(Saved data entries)
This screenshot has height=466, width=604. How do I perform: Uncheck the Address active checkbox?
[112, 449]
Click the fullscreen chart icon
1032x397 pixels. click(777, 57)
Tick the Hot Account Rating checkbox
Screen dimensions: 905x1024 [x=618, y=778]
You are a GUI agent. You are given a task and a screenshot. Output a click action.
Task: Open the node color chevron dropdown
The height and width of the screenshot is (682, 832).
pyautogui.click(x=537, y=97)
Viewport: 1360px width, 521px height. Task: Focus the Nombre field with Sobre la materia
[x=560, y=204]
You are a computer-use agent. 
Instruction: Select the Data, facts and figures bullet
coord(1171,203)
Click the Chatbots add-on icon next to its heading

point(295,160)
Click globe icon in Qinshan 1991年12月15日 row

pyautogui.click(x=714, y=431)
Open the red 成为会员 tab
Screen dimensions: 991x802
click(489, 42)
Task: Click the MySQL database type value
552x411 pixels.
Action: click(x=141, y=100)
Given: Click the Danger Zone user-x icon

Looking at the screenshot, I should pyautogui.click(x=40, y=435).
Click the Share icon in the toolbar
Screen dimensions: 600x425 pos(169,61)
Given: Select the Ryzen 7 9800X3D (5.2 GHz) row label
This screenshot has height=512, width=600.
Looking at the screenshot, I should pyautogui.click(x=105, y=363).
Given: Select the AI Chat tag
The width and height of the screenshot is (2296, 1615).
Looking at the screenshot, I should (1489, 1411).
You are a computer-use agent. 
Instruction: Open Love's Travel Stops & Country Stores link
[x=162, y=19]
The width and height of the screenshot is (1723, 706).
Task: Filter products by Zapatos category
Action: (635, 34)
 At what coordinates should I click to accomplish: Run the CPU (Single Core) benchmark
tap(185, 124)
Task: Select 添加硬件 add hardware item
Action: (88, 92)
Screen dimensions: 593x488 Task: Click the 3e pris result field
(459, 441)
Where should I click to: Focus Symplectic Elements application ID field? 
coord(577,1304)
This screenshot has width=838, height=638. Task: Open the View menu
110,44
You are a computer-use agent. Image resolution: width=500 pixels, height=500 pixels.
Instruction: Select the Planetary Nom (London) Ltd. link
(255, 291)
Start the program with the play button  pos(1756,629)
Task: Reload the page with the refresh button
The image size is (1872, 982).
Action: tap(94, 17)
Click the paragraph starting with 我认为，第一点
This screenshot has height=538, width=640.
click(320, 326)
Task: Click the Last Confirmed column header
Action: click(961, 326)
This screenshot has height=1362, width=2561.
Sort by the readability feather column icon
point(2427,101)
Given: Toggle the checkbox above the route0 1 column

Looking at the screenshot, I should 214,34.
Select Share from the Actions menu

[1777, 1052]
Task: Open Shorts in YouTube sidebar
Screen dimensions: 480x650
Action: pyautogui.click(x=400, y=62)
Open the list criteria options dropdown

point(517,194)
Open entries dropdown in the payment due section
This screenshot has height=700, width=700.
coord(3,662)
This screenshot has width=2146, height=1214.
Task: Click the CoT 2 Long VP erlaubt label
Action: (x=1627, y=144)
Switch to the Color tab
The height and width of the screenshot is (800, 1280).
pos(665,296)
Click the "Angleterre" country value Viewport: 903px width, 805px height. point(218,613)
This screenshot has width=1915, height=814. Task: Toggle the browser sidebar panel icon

**Instructions to follow**
Determine how many lines in the rows above contain the string "This", treating case as significant. Reply with the number alone.

**Response to the task**
8